● Activity
Would you go through the records below and copy each line with the string "screenshot"?

● Information provided

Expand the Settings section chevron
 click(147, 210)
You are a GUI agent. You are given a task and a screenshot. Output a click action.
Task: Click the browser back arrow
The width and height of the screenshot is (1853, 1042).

● Written solution
You are a GUI agent. You are given a task and a screenshot. Output a click action.
The width and height of the screenshot is (1853, 1042).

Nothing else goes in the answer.